→ **WHAT YOU HAVE TO DO**:
Print the lines from the line containing "Screen dimensions: 608x687" through the line containing "Action: click(x=505, y=452)", both included, reproducing them character for character.

→ **DATA LINES**:
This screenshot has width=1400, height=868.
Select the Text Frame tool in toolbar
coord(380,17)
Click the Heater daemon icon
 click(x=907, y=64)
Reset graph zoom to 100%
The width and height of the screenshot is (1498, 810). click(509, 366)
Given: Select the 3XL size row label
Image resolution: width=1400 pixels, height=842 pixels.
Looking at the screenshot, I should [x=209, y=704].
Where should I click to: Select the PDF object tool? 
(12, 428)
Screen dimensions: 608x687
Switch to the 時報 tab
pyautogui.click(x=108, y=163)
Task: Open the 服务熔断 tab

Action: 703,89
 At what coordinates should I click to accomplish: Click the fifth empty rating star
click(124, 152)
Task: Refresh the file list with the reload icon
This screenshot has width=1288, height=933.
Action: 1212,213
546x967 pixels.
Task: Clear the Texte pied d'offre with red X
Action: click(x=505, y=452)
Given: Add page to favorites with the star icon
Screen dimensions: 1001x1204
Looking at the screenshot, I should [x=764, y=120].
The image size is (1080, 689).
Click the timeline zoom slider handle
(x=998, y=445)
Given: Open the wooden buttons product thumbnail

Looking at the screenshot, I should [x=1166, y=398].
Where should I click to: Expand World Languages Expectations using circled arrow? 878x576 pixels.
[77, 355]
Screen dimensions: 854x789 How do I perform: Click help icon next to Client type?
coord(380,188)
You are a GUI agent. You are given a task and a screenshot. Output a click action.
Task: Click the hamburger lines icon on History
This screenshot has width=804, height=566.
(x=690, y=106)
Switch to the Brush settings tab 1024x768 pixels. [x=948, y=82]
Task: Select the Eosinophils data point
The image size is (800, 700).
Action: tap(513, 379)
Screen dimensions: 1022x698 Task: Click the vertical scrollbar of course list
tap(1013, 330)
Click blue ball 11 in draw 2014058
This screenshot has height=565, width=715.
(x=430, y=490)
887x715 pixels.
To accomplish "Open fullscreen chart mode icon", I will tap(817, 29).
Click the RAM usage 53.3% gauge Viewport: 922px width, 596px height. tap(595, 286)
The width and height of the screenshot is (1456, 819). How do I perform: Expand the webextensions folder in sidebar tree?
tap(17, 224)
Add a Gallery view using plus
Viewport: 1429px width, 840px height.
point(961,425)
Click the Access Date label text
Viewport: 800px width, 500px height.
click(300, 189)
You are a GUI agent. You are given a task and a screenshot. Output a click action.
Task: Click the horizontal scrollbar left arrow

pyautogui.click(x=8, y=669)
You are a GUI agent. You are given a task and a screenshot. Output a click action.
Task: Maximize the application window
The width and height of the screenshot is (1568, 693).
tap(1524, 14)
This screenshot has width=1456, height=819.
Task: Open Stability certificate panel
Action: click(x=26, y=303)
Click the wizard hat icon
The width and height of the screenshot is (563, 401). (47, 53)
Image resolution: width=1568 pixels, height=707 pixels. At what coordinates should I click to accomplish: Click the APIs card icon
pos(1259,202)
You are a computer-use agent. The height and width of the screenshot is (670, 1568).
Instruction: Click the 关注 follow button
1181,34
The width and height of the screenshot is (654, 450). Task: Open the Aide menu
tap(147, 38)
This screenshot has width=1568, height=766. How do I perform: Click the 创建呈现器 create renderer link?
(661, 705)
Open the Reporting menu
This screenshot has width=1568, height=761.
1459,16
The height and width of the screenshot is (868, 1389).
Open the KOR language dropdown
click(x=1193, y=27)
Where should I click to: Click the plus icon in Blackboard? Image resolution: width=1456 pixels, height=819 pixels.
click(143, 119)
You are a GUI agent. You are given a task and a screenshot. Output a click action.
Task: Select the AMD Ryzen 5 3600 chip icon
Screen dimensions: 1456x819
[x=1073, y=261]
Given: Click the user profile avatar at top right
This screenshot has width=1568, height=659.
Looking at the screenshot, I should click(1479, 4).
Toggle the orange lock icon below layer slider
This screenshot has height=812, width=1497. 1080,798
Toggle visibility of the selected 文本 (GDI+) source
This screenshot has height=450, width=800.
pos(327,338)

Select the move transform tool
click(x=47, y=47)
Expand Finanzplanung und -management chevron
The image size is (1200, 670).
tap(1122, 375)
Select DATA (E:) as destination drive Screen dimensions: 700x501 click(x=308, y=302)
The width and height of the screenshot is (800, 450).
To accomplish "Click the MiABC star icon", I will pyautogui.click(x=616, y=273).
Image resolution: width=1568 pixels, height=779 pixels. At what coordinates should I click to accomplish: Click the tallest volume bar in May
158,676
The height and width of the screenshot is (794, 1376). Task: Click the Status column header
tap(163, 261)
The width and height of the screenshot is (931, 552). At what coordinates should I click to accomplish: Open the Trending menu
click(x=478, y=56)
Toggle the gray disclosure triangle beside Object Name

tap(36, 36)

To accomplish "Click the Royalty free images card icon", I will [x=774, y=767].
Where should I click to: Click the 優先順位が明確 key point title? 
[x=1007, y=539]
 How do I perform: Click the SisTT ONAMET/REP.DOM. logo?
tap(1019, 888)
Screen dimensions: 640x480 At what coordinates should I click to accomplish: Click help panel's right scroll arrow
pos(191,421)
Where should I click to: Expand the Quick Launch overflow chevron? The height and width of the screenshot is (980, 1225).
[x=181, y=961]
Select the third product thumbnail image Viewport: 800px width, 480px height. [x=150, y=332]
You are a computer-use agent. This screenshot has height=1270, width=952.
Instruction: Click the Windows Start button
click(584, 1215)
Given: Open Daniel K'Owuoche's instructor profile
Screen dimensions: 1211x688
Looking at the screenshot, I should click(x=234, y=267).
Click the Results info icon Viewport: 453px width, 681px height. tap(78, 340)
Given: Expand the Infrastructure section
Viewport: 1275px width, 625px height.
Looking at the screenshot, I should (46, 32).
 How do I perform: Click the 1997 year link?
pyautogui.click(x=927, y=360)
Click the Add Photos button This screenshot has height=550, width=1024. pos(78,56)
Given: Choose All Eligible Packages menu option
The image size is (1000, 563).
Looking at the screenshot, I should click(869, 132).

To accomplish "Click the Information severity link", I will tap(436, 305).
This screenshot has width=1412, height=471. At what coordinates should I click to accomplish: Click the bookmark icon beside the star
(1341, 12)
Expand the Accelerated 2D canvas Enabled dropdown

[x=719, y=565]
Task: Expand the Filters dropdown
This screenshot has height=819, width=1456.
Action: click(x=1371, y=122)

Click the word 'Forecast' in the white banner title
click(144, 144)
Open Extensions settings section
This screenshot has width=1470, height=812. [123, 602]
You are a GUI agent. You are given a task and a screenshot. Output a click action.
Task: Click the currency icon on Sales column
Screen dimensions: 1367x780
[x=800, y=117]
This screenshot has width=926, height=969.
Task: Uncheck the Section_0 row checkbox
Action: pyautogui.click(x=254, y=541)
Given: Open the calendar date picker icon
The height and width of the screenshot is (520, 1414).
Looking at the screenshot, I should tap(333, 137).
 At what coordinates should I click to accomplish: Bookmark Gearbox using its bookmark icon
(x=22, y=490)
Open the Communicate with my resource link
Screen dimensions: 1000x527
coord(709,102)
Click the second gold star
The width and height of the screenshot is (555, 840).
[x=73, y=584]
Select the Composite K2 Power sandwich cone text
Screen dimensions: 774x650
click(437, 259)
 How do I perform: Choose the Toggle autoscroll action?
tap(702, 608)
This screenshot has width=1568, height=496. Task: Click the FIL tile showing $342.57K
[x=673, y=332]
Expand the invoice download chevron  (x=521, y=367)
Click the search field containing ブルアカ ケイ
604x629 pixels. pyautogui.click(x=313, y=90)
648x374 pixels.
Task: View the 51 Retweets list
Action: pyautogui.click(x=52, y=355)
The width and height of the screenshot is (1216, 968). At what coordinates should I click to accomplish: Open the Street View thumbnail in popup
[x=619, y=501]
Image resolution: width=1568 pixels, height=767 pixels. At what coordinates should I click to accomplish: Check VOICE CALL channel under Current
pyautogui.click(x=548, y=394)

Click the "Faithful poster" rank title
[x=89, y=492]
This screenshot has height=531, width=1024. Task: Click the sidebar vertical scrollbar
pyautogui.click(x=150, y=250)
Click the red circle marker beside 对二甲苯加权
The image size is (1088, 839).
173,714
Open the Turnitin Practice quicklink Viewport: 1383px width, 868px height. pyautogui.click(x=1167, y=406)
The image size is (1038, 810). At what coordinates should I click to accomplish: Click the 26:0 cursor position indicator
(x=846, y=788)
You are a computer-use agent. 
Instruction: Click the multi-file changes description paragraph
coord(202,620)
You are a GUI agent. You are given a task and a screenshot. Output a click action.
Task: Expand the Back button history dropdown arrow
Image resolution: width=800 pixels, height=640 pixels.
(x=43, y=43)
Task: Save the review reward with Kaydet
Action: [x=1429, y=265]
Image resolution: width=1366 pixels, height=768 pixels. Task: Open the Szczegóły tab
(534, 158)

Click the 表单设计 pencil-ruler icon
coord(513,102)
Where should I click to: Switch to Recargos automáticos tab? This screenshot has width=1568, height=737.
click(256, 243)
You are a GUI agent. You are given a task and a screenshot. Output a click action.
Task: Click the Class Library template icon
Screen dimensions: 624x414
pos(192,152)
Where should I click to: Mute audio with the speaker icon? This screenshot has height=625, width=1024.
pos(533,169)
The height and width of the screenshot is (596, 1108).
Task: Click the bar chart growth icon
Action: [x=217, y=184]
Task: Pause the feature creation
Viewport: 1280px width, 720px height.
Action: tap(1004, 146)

→ **FULL OUTPUT**:
Screen dimensions: 608x687
Switch to the 時報 tab
pyautogui.click(x=108, y=163)
Task: Open the 服务熔断 tab

Action: 703,89
 At what coordinates should I click to accomplish: Click the fifth empty rating star
click(124, 152)
Task: Refresh the file list with the reload icon
This screenshot has width=1288, height=933.
Action: 1212,213
546x967 pixels.
Task: Clear the Texte pied d'offre with red X
Action: click(x=505, y=452)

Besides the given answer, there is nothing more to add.